At the Lemur Conservation Foundation in Myakka City, it’s a full house, which is why the foundation is scheduled to construct a 2,800-square-foot expansion or “lemur barn” to house some of its 40 lemurs.
The estimated cost for constructing the building was originally $290,000 to $340,000, though that could change slightly because of changing costs for supplies and labor caused by the COVID-19 pandemic.
The lemur barn will be one of the final steps of a five-year expansion project that was launched in 2016. The foundation met its $2.2 million fundraising goal and has since constructed the seven-acre Elizabeth Moore Lemur Forest and a maintenance workshop. In addition to the lemur barn, an existing building will soon be repurposed for a clinic and quarantine area.
The foundation has been home to as many as 60 lemurs in the past, but has shipped off several in the past year to zoos for the purpose of breeding the endangered lemurs with their best genetic match. The number of lemurs at the foundation fluctuates based on birthing season and deaths because of old age.
Kenney said the foundation wants to build the expansion because the current facility used for housing lemurs is near maximum capacity. Although the foundation has sheltered more than 40 lemurs at a time in the past, they did so because they had fewer but larger breeding groups. Their current groups are smaller because some lemurs leave and create their own groups once they are mature.
A new facility would give the foundation more space to house those separate groups and grow some of them to a size more often found in nature, which in turn will make the foundation’s behavioral research more relevant.
“It's not a bad problem to have by any means, but it is a problem,” Kenney said.
The foundation worked with CLR Design, a Philadelphia company, to draw up plans for the expansion.
The new building will be U-shaped. It will contain lemur enclosures on the outside edge of the U with overhead tunnels that will allow them unfettered access to two free-range forest habitats — one that is about seven acres and one that is about four acres — just outside. A third forest habitat is currently out of use while work is done to improve its flood mitigation and fencing. A hallway for the keepers will be on the inside edge of the U.
In the current enclosure, which is a long rectangle with rooms on both sides of the hallway, lemurs in different rooms can see each other from across the hallway. This leads to problems when lemurs of the same species, but in different breeding groups, get caught up in talking to each other and posturing rather than spending time outside. According to Kenney, this is an abnormal behavior that the U-shaped enclosure will eliminate.
The project is currently in the permitting stage, although executive director Deborah Millman said it is close to clearing that hurdle. The foundation hopes to start construction by January and thinks it would take about one year to complete.
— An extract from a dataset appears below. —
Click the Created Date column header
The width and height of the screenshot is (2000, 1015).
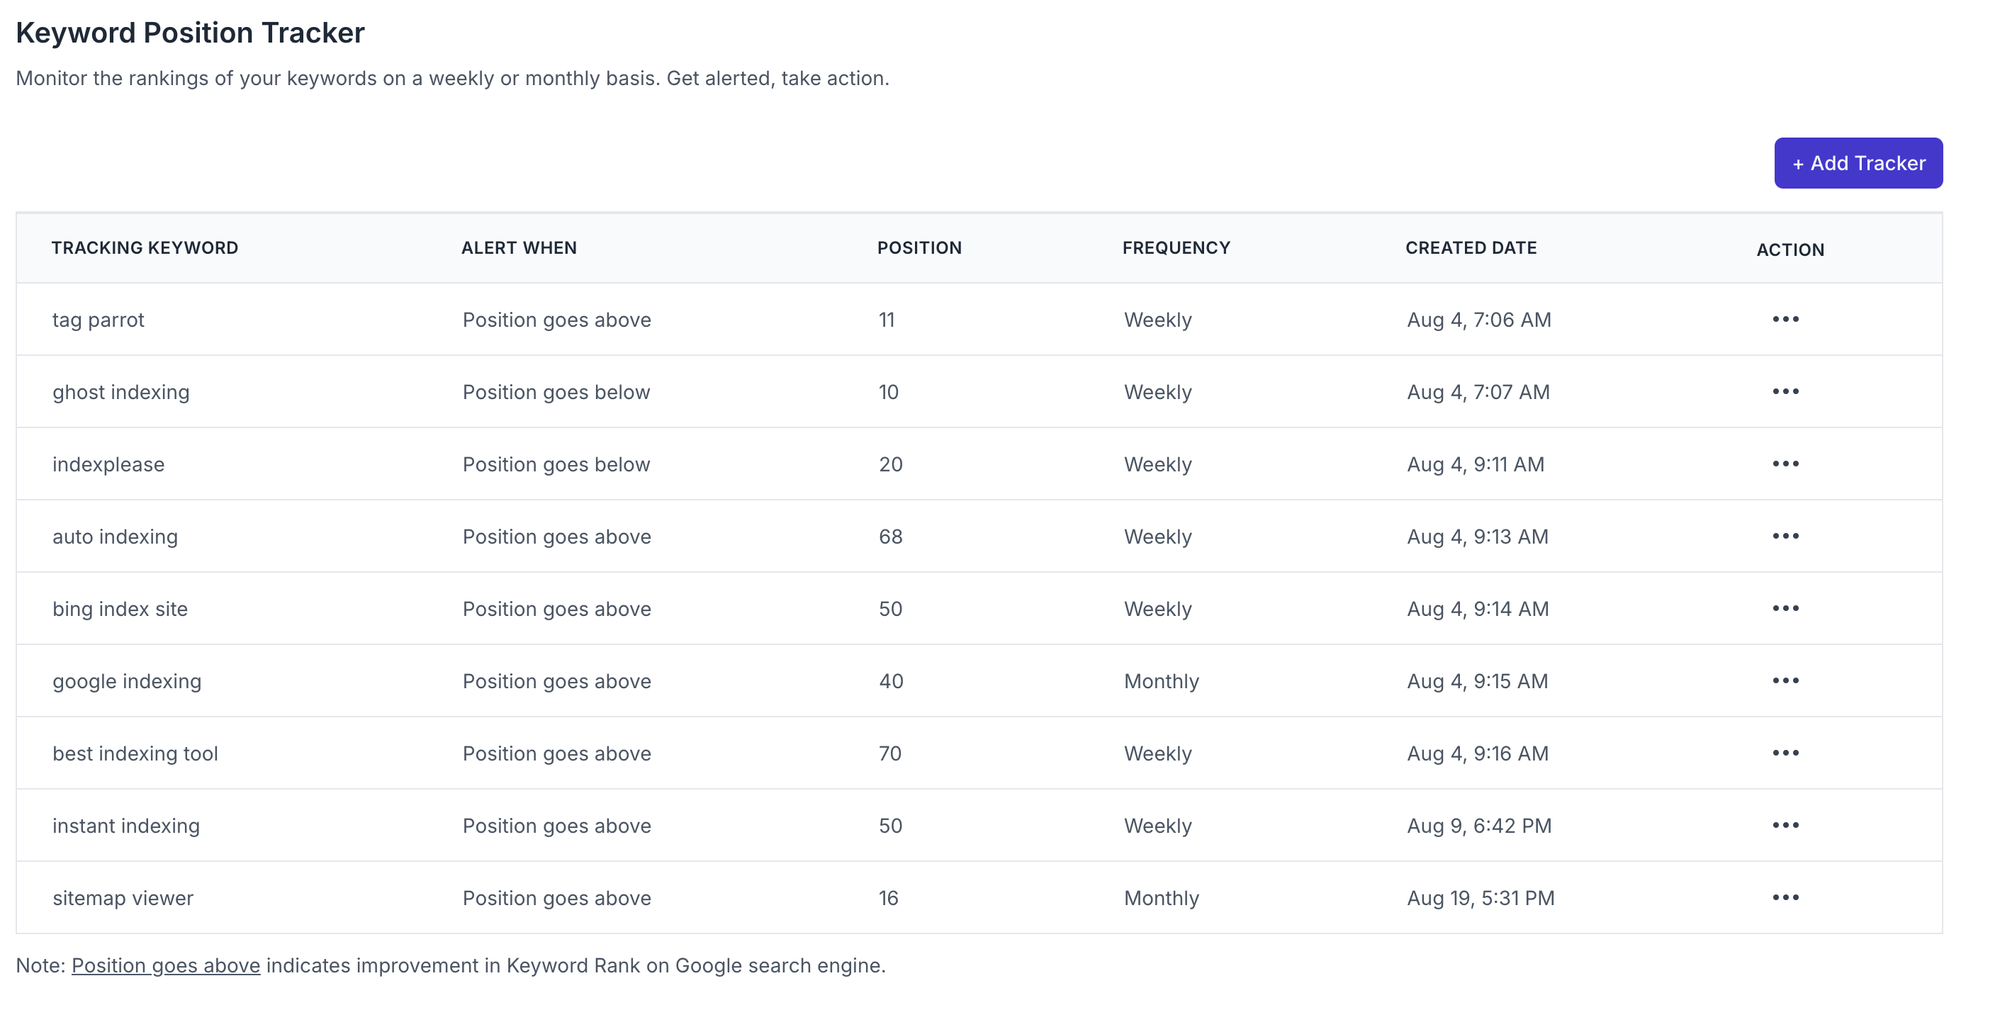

The foundation began in 1996 as a vision of founder Penelope Bodry-Sanders. The New York resident worked for the American Museum of Natural History, and took a trip to Madagascar to scout for a possible stop in a world tour being planned by the museum. When she flew over Madagascar, the island looked pockmarked and erosion caused streams of water to flow through red dirt, signs of deforestation and human development.
When she saw her first lemur, a critically endangered mammal indigenous only to Madagascar, that was it. “My heart was taken, consumed, stolen. I wanted to do something about it,” she said.
Sanders chose Florida for the climate and Myakka City for the wooded habitat and economically priced acreage.